--- BEGIN Source extract ---
Eliminating car use in cities

The benefits of removing cars from cities are obvious, such as eliminating gridlock which frays people's nerves and causes needless pollution. I'd like to know what possible reasons there are for people to still need* cars and thus not rely 100% on public transport in urban areas. I wonder if there are ways to upgrade transport systems and other ones (e.g. online purchasing and distribution to take care of retail travel) in order to make a city only reliable on mass transit. Might there also be a need for more stringent urban planning and regulations to facilitate this plan?

*Yes, need. Walking a few city blocks is not hazardous to your health**
**Actually, it might be, but where did that smog come from?
This reminds me of the public argument I had with a former mayor of Red Deer when he was running for City Council and pontificated that "people are lazy, they don't want to walk a block or two."

He had been extolling the virtues of moving the downtown transfer terminal for the city buses to a part of downtown that was many blocks from the places where people usually go downtown - the library, the park, City Hall, the banks, main stores, grocery stores... and the above quote is what he said to me when I asked him how he expected senior citizens, the disabled, and young mothers with children, strollers, and all their stuff to cope with the extra distance, especially considering all the bars around that area and the fact they'd have to cross a very busy street where the drivers are not used to pedestrians.

I asked this ex-mayor if he had ever taken the bus. "Of course not, I drive a car!" he exclaimed.

"Then you are unqualified to have an opinion on the matter," I told him. Of course he wanted to continue arguing the issue, because to him it was entirely reasonable to call disabled people and senior citizens lazy for not wanting (or being able) to walk an extra 6-10 blocks to get to their destination, part of that distance through one of the dangerous parts of town for pedestrians.

By this time the media had noticed our argument (this was all taking place right after an all-candidates' forum for council members) and they were sensing a story. However, I'd said what I had to say, and left, ignoring his "Come back, ma'am!"

I have no use for city politicians who think public transit isn't critical to the people who need it. From another council candidate who hesitated about putting up her hand when they were asked for a show of hands to see which of them had ever used public transit (her body language screamed "I'm ashamed to admit I was ever on the bus") to a later council member who grumbled about the college students' complaining that the last bus of the night left downtown at least an hour before night classes were over at the college, thus making some students scramble for rides or have to walk late at night ("why don't they just carpool?" he asked, completely oblivious to the fact that if they had a car, they wouldn't need the bus), there are a lot of clueless people in this city regarding any transportation that isn't a car.
--- END Source extract ---
__Instruction__
Edit the post on car-free cities between "The benefits of" and "facilitate this plan?", inclusive, giving it again with "public transport" changed to "public transit". The data that comes next is separate material, unrelated to the post on car-free cities.
--- BEGIN Provided information ---
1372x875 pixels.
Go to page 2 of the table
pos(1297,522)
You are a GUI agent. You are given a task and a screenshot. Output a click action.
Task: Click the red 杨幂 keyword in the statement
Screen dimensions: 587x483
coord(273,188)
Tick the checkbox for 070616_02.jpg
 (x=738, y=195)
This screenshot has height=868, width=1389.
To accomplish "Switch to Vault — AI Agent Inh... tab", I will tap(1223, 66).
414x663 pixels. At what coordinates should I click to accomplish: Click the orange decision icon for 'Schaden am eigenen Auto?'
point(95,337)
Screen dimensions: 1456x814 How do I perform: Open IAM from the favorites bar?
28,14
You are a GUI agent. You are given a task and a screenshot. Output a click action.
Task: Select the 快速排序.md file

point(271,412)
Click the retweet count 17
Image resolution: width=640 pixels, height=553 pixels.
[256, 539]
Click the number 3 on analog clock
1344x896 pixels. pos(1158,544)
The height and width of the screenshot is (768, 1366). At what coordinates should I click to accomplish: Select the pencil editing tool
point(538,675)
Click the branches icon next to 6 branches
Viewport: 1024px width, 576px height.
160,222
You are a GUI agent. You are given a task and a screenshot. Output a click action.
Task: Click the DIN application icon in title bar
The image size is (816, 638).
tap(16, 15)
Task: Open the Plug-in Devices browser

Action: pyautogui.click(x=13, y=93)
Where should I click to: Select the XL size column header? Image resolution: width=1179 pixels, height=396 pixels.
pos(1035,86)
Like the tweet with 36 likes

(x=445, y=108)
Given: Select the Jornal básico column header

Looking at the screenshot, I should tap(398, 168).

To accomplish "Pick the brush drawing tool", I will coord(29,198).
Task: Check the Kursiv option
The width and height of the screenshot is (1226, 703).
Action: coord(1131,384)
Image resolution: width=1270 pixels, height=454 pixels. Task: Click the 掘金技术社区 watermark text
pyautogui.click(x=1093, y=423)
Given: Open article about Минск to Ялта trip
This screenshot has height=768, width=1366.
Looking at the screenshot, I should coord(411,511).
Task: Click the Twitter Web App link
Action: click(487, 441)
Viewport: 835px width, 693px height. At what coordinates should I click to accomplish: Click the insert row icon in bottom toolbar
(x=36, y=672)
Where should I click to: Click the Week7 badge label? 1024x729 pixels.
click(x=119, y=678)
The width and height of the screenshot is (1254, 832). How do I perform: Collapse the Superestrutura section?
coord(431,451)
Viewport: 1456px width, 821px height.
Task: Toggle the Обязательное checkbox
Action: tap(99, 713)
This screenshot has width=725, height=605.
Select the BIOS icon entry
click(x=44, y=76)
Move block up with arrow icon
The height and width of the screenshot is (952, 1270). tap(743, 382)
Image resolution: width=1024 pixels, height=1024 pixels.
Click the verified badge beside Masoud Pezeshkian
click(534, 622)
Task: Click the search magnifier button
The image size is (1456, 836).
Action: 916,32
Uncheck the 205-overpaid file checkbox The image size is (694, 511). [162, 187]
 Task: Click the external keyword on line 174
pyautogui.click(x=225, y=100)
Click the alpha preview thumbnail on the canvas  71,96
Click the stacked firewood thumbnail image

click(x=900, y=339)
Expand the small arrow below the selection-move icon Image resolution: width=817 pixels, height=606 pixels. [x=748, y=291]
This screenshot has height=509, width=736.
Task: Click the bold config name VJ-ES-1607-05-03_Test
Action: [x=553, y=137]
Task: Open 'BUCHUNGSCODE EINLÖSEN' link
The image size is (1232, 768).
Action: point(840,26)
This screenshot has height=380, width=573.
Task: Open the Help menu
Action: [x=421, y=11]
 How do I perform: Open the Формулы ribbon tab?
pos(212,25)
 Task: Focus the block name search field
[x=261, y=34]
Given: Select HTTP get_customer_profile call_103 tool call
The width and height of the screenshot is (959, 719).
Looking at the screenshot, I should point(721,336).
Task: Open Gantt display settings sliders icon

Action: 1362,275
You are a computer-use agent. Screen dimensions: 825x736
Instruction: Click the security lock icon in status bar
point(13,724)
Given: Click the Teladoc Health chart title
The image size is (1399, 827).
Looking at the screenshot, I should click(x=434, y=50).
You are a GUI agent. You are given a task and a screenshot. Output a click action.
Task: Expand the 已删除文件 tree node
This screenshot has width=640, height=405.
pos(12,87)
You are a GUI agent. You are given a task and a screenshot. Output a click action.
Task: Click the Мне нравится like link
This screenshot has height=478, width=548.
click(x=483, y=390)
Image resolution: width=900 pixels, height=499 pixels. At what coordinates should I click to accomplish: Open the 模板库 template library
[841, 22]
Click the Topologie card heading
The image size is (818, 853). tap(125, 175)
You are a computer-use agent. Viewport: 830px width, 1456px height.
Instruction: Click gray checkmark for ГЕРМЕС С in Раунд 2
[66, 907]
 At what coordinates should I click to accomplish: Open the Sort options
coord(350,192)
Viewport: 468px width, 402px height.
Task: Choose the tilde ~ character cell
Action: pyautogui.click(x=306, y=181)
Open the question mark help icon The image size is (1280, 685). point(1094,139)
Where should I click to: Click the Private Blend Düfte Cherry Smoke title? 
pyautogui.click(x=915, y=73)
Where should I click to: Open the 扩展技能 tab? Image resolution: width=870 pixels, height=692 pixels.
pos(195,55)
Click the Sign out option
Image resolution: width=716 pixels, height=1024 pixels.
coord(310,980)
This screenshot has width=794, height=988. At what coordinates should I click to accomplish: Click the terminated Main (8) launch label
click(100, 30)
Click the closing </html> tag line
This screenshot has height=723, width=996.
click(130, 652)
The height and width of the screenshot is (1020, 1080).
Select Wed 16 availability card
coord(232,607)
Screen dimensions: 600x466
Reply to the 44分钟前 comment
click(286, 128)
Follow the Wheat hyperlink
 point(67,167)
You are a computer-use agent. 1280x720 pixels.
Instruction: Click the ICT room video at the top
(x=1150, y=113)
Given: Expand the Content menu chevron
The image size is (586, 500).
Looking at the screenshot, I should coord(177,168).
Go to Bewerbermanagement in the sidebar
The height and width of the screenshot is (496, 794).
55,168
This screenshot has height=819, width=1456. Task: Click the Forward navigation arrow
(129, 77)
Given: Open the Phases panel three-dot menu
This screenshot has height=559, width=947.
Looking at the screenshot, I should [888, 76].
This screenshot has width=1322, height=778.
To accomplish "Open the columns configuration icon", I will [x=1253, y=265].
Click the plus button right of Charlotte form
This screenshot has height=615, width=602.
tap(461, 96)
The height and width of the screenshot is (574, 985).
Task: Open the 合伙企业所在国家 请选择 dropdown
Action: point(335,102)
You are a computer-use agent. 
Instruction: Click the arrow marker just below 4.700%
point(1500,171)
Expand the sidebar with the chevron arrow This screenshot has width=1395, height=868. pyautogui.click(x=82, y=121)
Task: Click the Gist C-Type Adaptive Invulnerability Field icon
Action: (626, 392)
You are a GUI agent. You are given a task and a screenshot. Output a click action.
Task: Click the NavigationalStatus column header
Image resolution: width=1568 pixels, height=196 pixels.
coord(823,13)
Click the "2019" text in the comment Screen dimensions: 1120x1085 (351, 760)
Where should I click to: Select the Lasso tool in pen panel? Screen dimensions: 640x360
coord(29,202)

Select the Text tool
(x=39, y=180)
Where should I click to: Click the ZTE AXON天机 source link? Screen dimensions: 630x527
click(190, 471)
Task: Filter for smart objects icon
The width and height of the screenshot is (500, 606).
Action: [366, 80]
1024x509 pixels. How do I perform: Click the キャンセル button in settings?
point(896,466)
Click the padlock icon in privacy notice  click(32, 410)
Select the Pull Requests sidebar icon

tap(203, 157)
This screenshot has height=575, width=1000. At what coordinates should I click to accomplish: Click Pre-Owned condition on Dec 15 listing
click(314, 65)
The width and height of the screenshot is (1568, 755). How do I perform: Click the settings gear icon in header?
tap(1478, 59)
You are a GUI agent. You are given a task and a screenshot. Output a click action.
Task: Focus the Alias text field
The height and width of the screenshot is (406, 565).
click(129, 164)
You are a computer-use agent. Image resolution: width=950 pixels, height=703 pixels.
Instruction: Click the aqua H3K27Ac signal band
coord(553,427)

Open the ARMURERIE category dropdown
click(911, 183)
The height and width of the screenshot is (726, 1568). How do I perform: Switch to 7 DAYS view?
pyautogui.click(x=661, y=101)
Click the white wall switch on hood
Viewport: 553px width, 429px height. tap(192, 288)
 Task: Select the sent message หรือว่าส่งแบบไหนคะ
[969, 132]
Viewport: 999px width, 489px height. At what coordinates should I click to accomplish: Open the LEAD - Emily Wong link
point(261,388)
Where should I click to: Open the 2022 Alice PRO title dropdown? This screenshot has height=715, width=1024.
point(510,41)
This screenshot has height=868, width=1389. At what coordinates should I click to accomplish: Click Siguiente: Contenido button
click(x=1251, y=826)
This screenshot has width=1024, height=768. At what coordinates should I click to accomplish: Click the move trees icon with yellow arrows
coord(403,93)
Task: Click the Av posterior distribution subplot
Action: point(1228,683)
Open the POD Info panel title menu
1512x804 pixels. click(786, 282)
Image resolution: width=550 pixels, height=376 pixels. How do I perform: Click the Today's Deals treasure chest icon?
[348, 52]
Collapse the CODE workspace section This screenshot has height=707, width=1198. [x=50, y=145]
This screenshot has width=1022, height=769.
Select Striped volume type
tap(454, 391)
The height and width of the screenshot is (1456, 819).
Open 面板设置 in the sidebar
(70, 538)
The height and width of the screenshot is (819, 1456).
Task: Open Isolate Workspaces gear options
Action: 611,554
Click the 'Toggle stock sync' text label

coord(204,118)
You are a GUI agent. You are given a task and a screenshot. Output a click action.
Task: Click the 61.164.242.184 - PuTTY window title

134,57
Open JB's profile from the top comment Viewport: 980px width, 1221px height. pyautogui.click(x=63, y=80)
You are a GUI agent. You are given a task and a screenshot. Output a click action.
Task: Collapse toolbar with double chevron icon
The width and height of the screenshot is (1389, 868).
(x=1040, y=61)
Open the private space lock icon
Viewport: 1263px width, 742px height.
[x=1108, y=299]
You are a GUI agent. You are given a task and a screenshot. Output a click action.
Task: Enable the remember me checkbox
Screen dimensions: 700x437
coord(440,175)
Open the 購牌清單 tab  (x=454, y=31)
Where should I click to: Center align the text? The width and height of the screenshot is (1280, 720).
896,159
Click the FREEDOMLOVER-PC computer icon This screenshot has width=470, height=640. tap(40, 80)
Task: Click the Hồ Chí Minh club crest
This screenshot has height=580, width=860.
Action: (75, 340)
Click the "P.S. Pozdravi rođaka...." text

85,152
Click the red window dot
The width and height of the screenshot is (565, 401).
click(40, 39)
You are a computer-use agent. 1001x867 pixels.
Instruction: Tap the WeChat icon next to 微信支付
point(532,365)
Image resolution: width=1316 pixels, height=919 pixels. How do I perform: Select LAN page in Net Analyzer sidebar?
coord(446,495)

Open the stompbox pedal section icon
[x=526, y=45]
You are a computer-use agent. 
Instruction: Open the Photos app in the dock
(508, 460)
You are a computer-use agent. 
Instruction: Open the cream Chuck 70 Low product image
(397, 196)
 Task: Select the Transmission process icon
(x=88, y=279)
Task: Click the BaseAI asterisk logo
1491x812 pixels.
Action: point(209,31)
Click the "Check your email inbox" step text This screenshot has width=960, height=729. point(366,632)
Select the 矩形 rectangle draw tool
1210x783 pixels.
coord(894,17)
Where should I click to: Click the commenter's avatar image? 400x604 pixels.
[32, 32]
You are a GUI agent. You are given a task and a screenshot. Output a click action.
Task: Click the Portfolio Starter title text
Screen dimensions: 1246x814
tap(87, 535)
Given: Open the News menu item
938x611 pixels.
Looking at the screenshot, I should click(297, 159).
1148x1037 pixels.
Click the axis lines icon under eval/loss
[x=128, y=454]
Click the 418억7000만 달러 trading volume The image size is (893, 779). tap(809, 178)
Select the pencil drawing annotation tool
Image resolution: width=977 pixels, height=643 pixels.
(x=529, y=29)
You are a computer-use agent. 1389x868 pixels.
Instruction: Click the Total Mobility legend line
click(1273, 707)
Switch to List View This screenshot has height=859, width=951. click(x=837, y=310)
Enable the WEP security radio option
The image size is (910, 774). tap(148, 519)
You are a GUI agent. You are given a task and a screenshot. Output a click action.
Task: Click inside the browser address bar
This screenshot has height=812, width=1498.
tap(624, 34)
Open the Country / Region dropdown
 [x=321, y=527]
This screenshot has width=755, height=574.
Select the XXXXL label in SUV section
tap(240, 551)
--- END Provided information ---
__Result of the task__
The benefits of removing cars from cities are obvious, such as eliminating gridlock which frays people's nerves and causes needless pollution. I'd like to know what possible reasons there are for people to still need* cars and thus not rely 100% on public transit in urban areas. I wonder if there are ways to upgrade transport systems and other ones (e.g. online purchasing and distribution to take care of retail travel) in order to make a city only reliable on mass transit. Might there also be a need for more stringent urban planning and regulations to facilitate this plan?